本文
したがって、上記引用例の記載及び図面並びにこの分野における技術常識を考慮すると、上記引用例には、以下の発明(以下「引用発明」という。)が記載されているものと認められる。

(引用発明)
「送信符号系列と所定長の符号系列を比較して、比較一致信号を出力する比較部と、
前記比較一致信号に基づいて、送信符号系列のピーク値を低減するよう、振幅を変化させる符号振幅低減部と、
ピーク値が低減された送信符号系列に対して帯域制限を行い送信信号として出力する送信フィルタ
を備える送信装置。」

(2-3) 対比・判断
[対比]
補正後の発明と引用発明を対比する。

まず、引用発明の「所定長の符号系列」は、送信フィルタの帯域制限により「振幅が大きくなる符号系列のパターン」であり、『特定のパターン』ということができる。
さらに、引用発明の「比較部」に関し、上記ニ.によれば、上記「所定長の送信符号系列」と上記「所定長の符号系列」とを比較して両者が一致した場合、すなわち、所定長の送信符号系列に存在する、特定のパターンを検出した場合、比較一致信号を出力するから、
引用発明の「所定長の符号系列を比較して、比較一致信号を出力する比較部」は
補正後の発明の「送信符号系列中に存在する特定のパターンを検出して検出結果を出力するパターン検出部」に相当する。

また、引用発明の「符号振幅低減部」は、前記「比較一致信号」(検出結果)に基づいて、送信信号系列のピーク値を低減するよう振幅を変化させるとともに、引用発明の「送信フィルタ」は、ピーク値が低減された送信符号系列に対して帯域制限して送信信号として出力しており、信号周波数に対する振幅変化を周波数特性の変化と称することは当業者にとって自明であるから、
引用発明の「符号振幅低減部」及び「送信フィルタ」は、送信信号系列に対し、検出結果に基づいてピーク値が低減されるように周波数特性を変化させ、帯域制限を行っている。

課題設定
送信装置の発明を対比する本文の続きを、最後の文の後から書き継げ。 この後に並ぶ行は参照しなくてよい。

抜粋した行
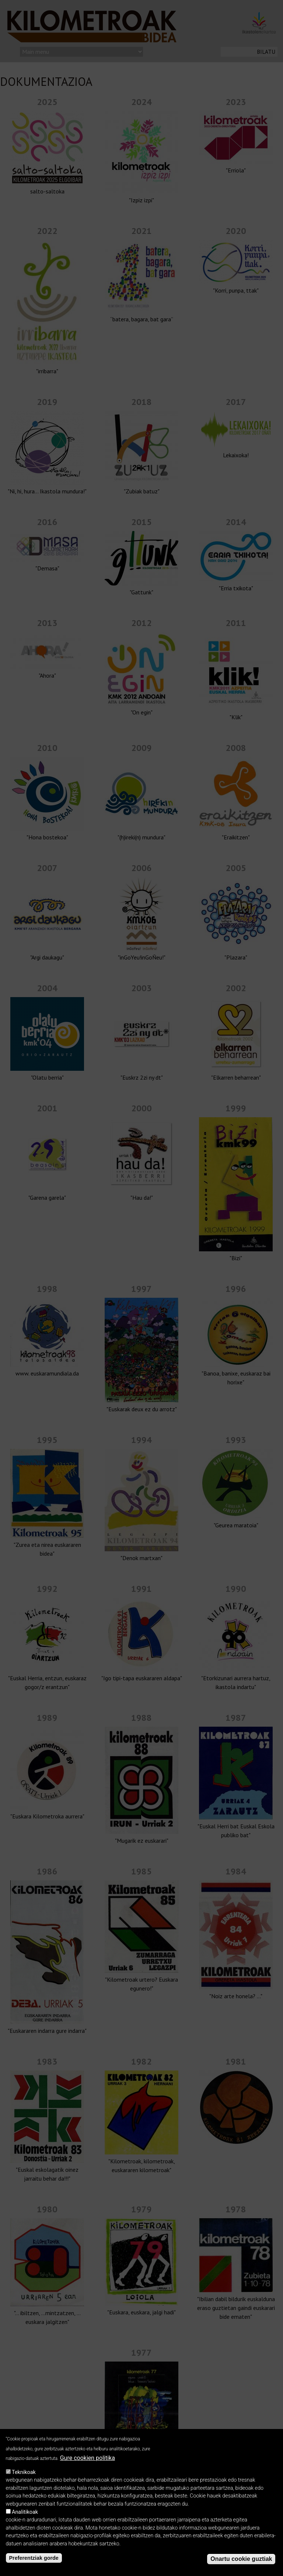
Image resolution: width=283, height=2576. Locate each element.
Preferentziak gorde (34, 2558)
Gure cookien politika (87, 2457)
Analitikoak (25, 2512)
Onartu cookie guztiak (241, 2559)
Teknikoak (24, 2472)
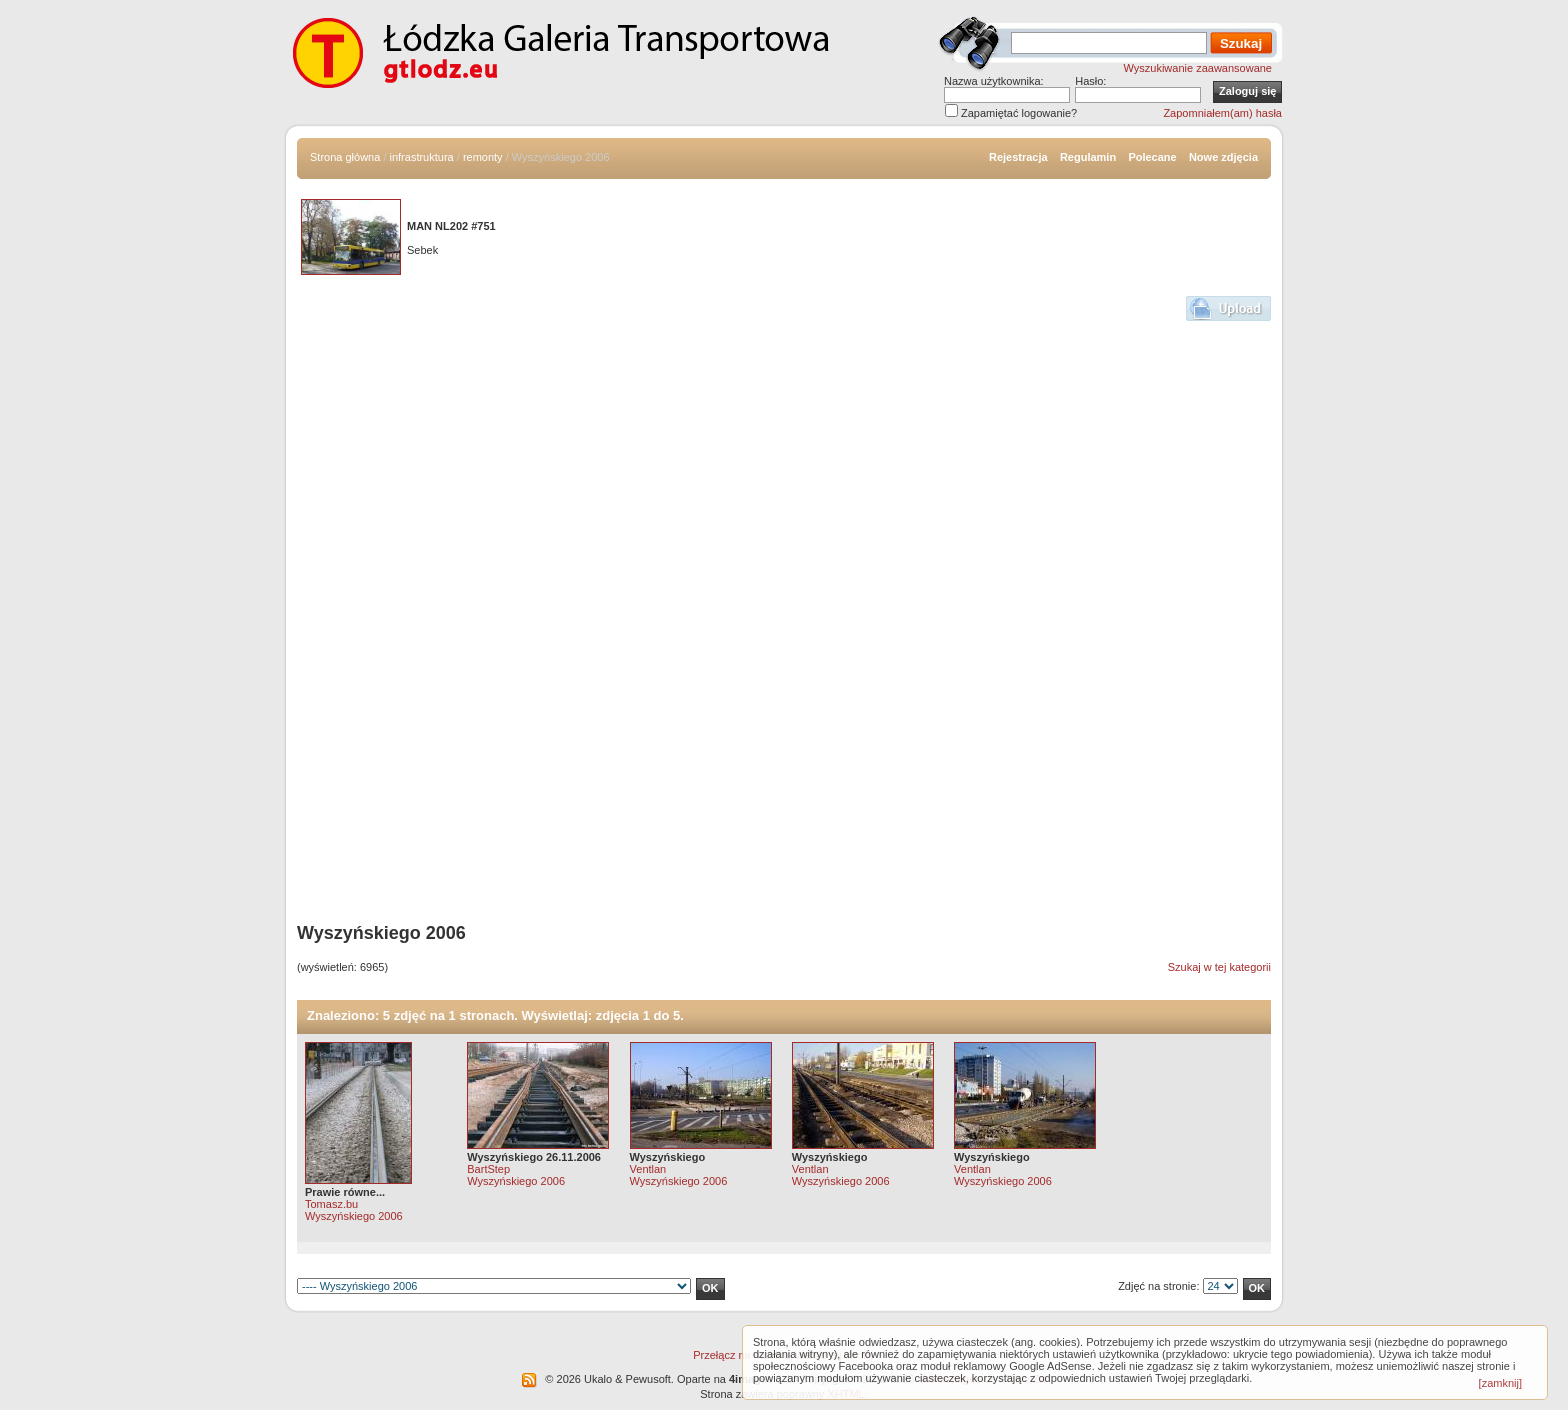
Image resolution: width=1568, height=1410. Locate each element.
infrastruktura (422, 157)
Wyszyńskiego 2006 (354, 1216)
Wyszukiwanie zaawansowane (1198, 68)
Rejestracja (1018, 157)
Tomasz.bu (331, 1204)
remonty (483, 157)
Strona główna (345, 157)
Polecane (1152, 157)
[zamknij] (1500, 1383)
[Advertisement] (381, 606)
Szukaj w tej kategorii (1219, 967)
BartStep (488, 1169)
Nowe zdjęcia (1223, 157)
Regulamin (1088, 157)
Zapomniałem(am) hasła (1222, 113)
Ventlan (648, 1169)
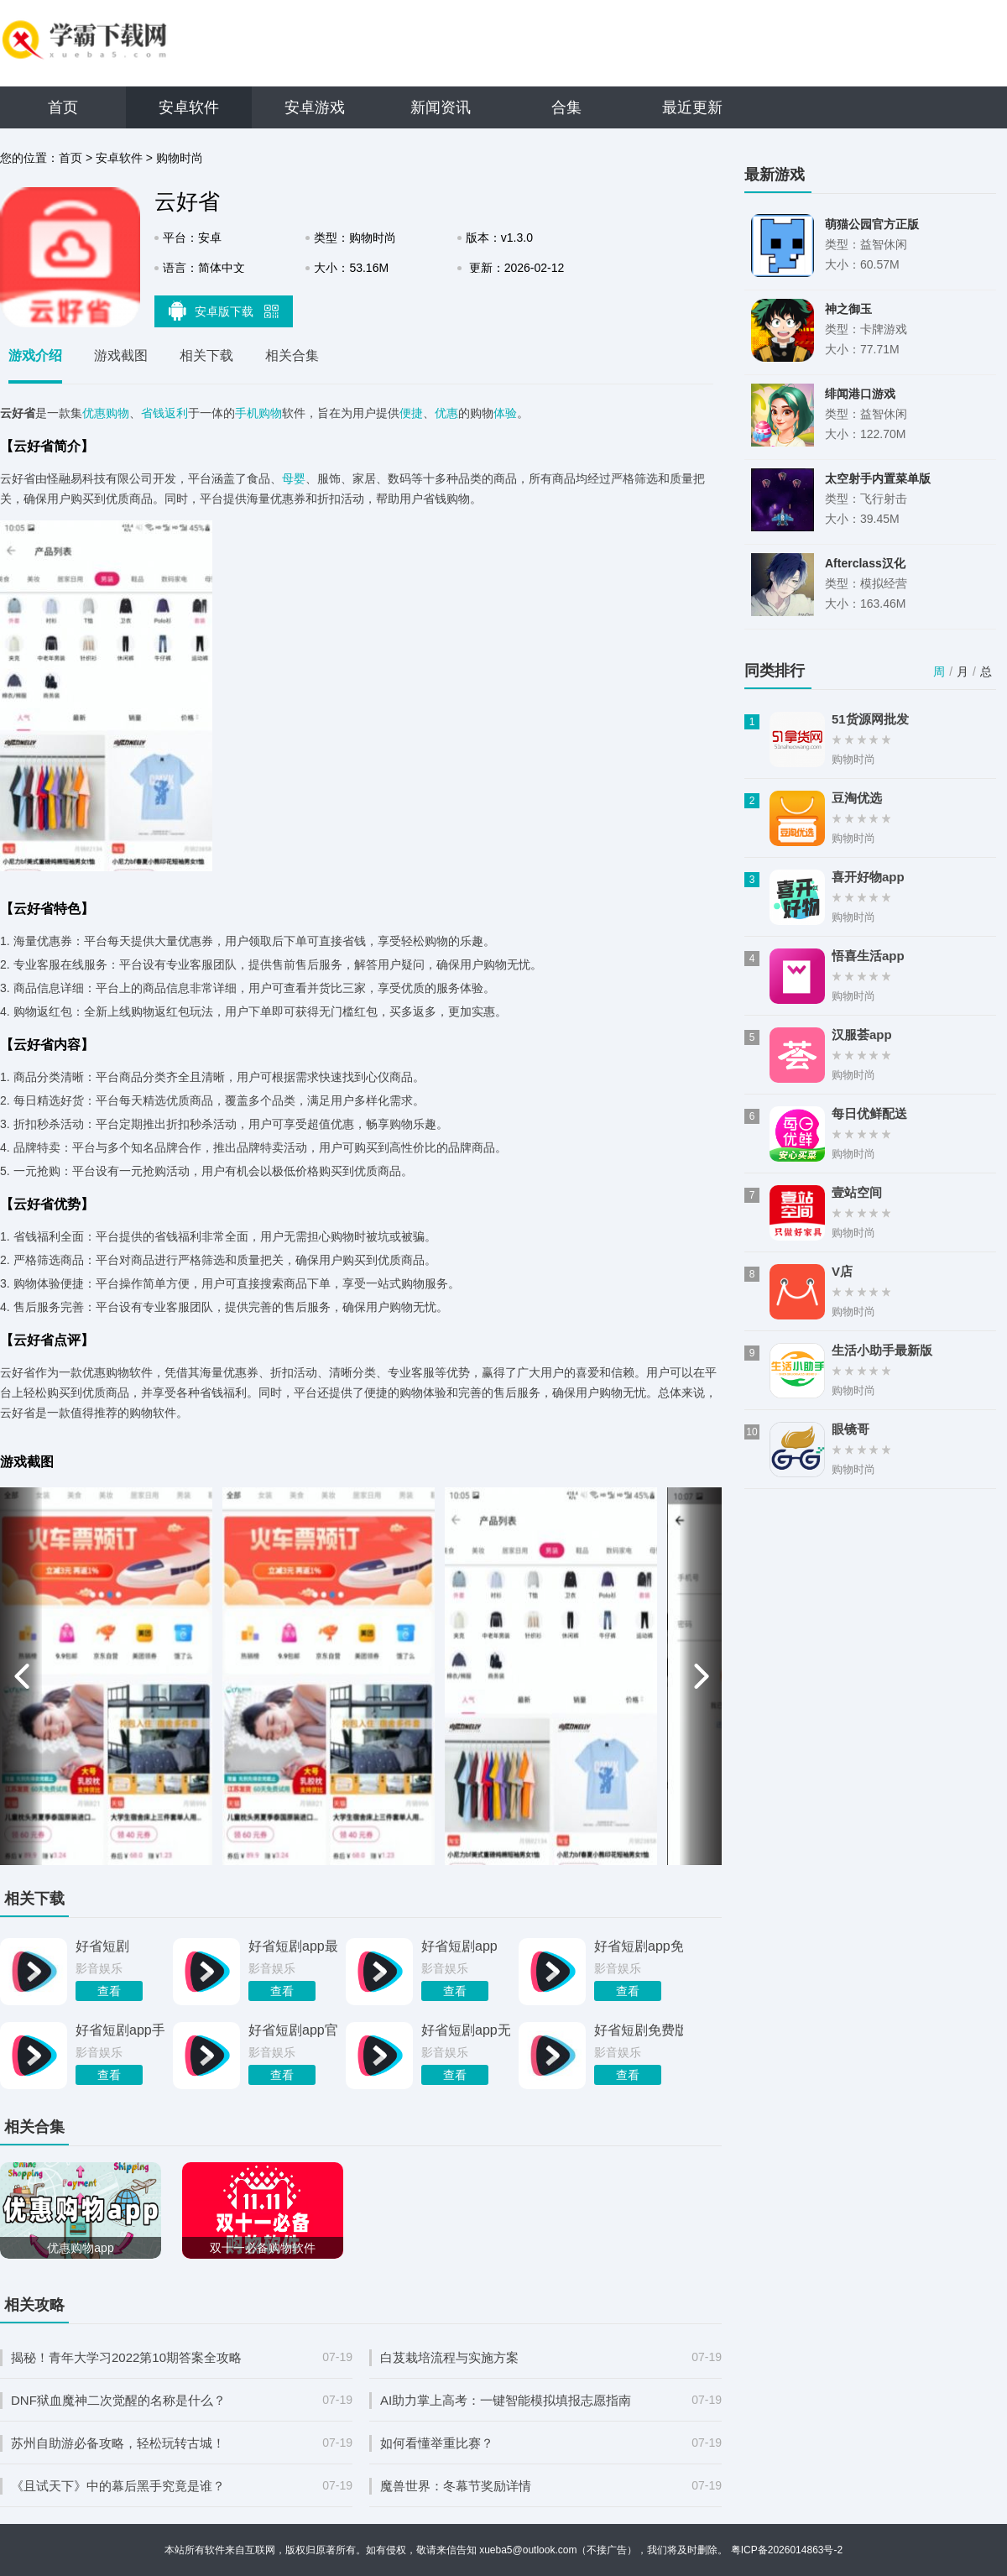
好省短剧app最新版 (292, 1946)
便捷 (411, 413)
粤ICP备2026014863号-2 (787, 2550)
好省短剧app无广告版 (465, 2030)
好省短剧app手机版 (120, 2030)
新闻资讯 (440, 107)
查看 (109, 1991)
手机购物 (258, 413)
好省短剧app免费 (638, 1946)
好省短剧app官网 (292, 2030)
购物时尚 (179, 158)
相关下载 (206, 355)
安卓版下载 (224, 310)
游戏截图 (121, 355)
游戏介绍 (35, 355)
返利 (176, 413)
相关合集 (292, 355)
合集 (566, 107)
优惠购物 (105, 413)
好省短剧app (459, 1946)
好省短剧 (102, 1946)
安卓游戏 (314, 107)
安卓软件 (189, 107)
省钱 (152, 413)
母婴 (293, 478)
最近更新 (692, 107)
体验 (505, 413)
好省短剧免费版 (638, 2030)
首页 (63, 107)
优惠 (446, 413)
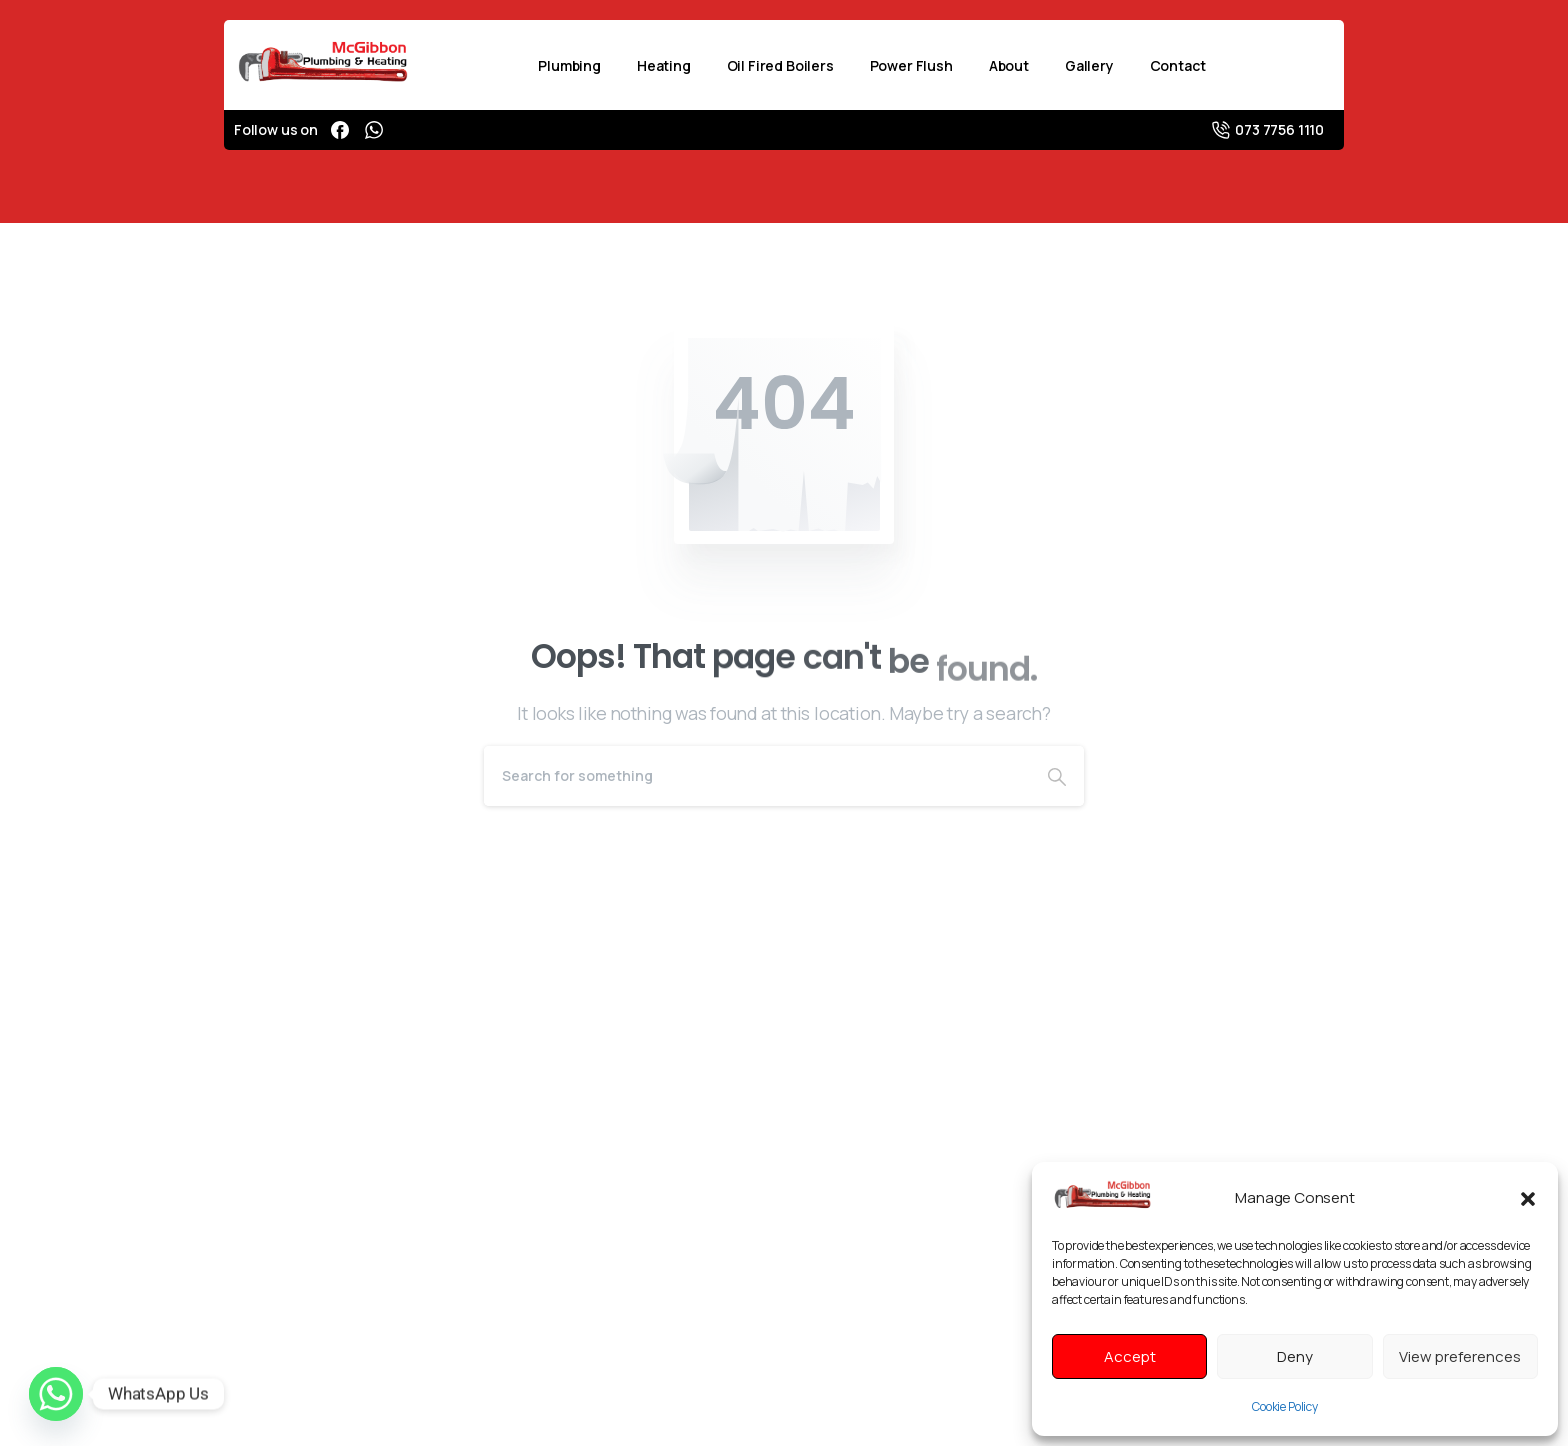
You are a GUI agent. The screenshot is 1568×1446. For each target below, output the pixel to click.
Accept (1130, 1356)
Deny (1295, 1356)
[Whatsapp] (56, 1394)
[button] (1528, 1197)
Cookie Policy (1285, 1406)
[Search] (757, 776)
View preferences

課題の出力
したがって、引用発明の「符号振幅低減部」及び「送信フィルタ」と、補正後の発明の「フィルタ部」は、
『送信符号系列に対し、周波数特性の帯域制限、及び、検出結果に基づいて、ピーク値を低減するように周波数特性を変化させ、送信信号として出力する構成』として一致する。

したがって、両者は以下の点で一致し、また相違している。

(一致点)
「送信符号系列中に存在する特定のパターンを検出して検出結果を出力するパターン検出部と、
前記送信符号系列に対し、周波数特性の帯域制限、及び、前記検出結果に基づいて、ピーク値を低減するように周波数特性を変化させ、送信信号として出力する構成と
を備える送信装置。」

(相違点)
(1)「所定のピーク値を低減する」タイミングに関し、補正後の発明では、送信信号の送信タイミング毎に変化させ得るのに対し、引用発明では不明である点。
(2)「前記送信符号系列に対し、周波数特性の帯域制限、及び、前記検出結果に基づいて、ピーク値を低減するように周波数特性を変化させ、送信信号として出力する構成」に関し、補正後の発明では、フィルタ部であり、帯域制限した後ピーク値を低減するのに対し、引用発明では、送信フィルタと符号振幅低減部であり、ピーク値を低減した後帯域制限する点。

[判断]
上記相違点(1)について検討する。
引用発明が送信信号系列毎に送信することは当業者に自明であり、また、摘記はしていないが引用例の【0024】には、送信符号系列が二重に振幅低減の処理を受けることはない旨記載されているから、
引用発明において、送信符号系列の特性を送信信号の送信タイミング毎に変化させ得るよう構成することは、当業者が容易に想到し得たものであり、格別のものでない。

次に、相違点(2)について検討する。
引用発明の「送信フィルタ」と「符号振幅低減部」を、前記送信符号系列に対し、周波数特性の帯域制限、及び、前記検出結果に基づいて、ピーク値を低減するように周波数特性を変化させ、送信信号として出力する一の構成として認識、呼称(例えば、「フィルタ部」)することに何ら困難性はなく、また阻害要因も認められないから、
引用発明の「送信フィルタ」と「符号振幅低減部」とを、「フィルタ部」として認識することは、当業者が適宜為すべきことであり、格別のものではない。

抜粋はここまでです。